**Passage shown:**
_ _ _ _ _ _ _

Why does South Africa get to appoint a Judge?
Both Israel and South Africa have been allowed to appoint ad hoc judges to the bench that will consider this matter. The governing statute of the ICJ provides that a party to a case before the ICJ with no judge of its nationality on the bench may choose a person to sit as a judge in that specific case under specific conditions. These ad hoc judges are likely to be more familiar with the context and views of the state that has appointed them, which can be useful to the ICJ when considering complex matters.
South Africa has appointed former Deputy Chief Justice Dikgang Moseneke as its ad hoc judge. Justice Moseneke is a celebrated jurist, who was imprisoned as a teenager for opposing apartheid and whose legacy as a judge in democratic South Africa displayed a similar commitment to equality and human dignity for all.
Israel has appointed former Chief Justice Aharon Barak as its ad hoc judge.
What happens next?
The ICJ has scheduled a hearing for January 11 and 12 2024. This hearing will be concerned exclusively with the provisional measures South Africa has requested. That means that the outcome of this hearing will not be a definitive finding on whether or not Israel has violated the Genocide Convention. Such a finding will only follow sometime in the future.
Given the ICJ’s decision to grant provisional measures in Ukraine v Russia and The Gambia v Myanmar, it seems likely that it will indicate provisional measures in this matter. But whether the provisional measures will be complied with is less clear. International courts differ from domestic ones in that they do not have a dedicated law enforcement mechanism. There is no international police force, no prison for states. Any order of the ICJ will have to be enforced by the very same international community that has allowed Israel to continue assaulting Gaza with impunity.

_ _ _ _ _ _ _

**Records provided:**

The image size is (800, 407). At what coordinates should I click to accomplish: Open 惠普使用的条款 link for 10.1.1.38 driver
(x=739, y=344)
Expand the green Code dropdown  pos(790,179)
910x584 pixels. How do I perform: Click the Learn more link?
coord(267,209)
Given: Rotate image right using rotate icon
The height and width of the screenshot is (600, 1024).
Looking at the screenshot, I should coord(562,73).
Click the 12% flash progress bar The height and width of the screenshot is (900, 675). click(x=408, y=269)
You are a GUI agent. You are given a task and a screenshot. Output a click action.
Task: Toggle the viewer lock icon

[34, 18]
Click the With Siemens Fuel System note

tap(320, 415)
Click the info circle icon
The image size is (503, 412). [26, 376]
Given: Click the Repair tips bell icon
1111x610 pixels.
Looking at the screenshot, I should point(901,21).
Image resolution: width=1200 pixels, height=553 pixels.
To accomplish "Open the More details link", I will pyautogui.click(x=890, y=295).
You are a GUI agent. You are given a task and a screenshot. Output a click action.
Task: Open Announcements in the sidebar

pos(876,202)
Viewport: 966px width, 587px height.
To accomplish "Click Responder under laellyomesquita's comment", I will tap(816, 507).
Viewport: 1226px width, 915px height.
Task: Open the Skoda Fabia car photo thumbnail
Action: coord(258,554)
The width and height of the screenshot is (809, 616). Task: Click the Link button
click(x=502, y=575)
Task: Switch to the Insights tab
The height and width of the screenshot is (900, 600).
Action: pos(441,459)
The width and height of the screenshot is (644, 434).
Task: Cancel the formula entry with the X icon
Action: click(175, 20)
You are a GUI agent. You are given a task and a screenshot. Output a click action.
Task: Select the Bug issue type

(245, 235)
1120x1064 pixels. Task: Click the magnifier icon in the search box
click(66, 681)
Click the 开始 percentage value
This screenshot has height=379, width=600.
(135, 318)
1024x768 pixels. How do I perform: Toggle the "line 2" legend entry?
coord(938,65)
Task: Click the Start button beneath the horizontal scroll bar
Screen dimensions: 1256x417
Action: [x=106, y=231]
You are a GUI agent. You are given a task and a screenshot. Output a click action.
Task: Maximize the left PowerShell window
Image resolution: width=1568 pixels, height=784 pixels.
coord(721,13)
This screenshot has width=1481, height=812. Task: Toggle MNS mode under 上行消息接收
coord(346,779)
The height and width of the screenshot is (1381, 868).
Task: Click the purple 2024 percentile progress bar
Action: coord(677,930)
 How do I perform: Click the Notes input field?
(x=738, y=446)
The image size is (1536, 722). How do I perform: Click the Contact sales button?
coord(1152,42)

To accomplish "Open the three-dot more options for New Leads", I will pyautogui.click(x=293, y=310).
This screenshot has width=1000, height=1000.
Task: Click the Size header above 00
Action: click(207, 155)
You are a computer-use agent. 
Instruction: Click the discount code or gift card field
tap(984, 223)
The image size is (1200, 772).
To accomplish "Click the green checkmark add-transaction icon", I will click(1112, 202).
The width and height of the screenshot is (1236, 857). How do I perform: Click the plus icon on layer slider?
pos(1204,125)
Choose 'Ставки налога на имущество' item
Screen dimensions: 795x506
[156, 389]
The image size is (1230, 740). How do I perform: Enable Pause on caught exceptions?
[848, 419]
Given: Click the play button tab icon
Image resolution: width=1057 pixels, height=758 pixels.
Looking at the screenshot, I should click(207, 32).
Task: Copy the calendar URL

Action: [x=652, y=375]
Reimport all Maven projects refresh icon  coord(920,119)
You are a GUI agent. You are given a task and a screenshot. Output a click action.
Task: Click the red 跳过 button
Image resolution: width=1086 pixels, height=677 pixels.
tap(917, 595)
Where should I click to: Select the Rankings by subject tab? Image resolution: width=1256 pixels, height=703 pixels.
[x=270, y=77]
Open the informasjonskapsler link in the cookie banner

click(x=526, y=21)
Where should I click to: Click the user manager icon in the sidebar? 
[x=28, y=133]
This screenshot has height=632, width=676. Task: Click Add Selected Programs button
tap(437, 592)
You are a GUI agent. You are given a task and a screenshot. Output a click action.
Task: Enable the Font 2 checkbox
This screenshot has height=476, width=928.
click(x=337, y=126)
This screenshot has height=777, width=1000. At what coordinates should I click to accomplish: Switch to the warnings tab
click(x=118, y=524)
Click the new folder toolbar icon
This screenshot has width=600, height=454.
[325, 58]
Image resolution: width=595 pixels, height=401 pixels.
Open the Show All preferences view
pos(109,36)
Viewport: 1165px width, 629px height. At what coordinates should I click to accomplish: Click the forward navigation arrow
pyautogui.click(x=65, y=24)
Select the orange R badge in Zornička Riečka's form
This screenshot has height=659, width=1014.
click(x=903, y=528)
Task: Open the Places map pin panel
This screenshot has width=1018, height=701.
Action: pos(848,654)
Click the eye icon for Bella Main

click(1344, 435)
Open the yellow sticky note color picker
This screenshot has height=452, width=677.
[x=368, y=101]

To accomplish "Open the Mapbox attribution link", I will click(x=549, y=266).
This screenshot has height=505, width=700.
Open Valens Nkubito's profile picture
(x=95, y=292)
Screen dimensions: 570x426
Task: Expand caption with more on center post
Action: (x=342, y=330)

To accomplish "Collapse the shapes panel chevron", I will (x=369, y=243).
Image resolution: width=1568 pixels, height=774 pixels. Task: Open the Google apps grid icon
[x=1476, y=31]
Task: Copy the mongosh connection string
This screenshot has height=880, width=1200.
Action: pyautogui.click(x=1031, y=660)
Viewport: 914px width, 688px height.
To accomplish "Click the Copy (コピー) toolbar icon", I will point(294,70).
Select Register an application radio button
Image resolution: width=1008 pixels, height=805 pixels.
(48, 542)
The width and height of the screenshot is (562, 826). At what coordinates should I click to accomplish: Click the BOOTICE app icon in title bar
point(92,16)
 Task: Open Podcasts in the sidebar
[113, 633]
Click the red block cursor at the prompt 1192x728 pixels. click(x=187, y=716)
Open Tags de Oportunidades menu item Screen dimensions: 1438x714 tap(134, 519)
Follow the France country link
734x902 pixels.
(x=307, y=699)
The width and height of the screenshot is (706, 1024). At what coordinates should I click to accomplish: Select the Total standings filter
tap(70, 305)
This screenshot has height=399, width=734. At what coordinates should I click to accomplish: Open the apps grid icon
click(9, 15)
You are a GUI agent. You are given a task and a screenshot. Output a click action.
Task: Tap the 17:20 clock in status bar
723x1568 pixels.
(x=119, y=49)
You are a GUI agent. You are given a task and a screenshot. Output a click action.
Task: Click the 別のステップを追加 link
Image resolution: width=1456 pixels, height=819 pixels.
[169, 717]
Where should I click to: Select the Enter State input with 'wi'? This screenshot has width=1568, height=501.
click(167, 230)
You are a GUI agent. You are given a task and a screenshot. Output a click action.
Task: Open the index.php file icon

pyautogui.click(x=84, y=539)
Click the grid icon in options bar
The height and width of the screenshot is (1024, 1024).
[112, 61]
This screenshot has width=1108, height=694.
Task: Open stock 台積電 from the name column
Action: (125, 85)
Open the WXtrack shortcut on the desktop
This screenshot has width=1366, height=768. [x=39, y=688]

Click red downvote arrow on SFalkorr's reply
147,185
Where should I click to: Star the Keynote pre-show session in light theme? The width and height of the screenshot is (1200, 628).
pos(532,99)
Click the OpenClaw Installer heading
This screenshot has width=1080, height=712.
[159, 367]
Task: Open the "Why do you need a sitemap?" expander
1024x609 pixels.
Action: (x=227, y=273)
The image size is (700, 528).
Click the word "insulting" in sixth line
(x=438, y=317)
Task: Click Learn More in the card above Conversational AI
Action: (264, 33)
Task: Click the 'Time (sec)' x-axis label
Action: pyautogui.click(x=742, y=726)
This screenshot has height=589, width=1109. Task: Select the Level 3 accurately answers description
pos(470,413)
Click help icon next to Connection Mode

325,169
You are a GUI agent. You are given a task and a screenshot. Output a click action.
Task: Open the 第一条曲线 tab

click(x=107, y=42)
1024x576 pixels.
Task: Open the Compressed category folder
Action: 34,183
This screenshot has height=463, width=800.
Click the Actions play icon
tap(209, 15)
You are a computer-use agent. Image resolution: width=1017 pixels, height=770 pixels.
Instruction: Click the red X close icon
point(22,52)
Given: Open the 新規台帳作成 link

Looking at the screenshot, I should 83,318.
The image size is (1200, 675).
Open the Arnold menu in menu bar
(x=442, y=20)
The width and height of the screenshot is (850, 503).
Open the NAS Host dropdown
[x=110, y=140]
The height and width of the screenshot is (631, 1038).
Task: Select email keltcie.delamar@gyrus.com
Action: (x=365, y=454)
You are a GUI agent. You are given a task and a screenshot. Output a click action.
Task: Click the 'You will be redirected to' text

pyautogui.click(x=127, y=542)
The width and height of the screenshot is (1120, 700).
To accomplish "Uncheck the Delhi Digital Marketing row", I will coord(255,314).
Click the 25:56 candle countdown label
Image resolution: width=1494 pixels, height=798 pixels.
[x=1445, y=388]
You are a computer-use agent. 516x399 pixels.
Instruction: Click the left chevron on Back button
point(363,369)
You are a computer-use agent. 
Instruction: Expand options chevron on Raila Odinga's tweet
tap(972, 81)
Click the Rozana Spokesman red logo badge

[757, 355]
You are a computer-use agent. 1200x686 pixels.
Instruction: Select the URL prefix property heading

_ _ _ _ _ _ _

**Instructions for the task:** Copy out the full passage on the ICJ case word for word. The material is separate from the passage on the ICJ case.

**Result of the task:**
Why does South Africa get to appoint a Judge?
Both Israel and South Africa have been allowed to appoint ad hoc judges to the bench that will consider this matter. The governing statute of the ICJ provides that a party to a case before the ICJ with no judge of its nationality on the bench may choose a person to sit as a judge in that specific case under specific conditions. These ad hoc judges are likely to be more familiar with the context and views of the state that has appointed them, which can be useful to the ICJ when considering complex matters.
South Africa has appointed former Deputy Chief Justice Dikgang Moseneke as its ad hoc judge. Justice Moseneke is a celebrated jurist, who was imprisoned as a teenager for opposing apartheid and whose legacy as a judge in democratic South Africa displayed a similar commitment to equality and human dignity for all.
Israel has appointed former Chief Justice Aharon Barak as its ad hoc judge.
What happens next?
The ICJ has scheduled a hearing for January 11 and 12 2024. This hearing will be concerned exclusively with the provisional measures South Africa has requested. That means that the outcome of this hearing will not be a definitive finding on whether or not Israel has violated the Genocide Convention. Such a finding will only follow sometime in the future.
Given the ICJ’s decision to grant provisional measures in Ukraine v Russia and The Gambia v Myanmar, it seems likely that it will indicate provisional measures in this matter. But whether the provisional measures will be complied with is less clear. International courts differ from domestic ones in that they do not have a dedicated law enforcement mechanism. There is no international police force, no prison for states. Any order of the ICJ will have to be enforced by the very same international community that has allowed Israel to continue assaulting Gaza with impunity.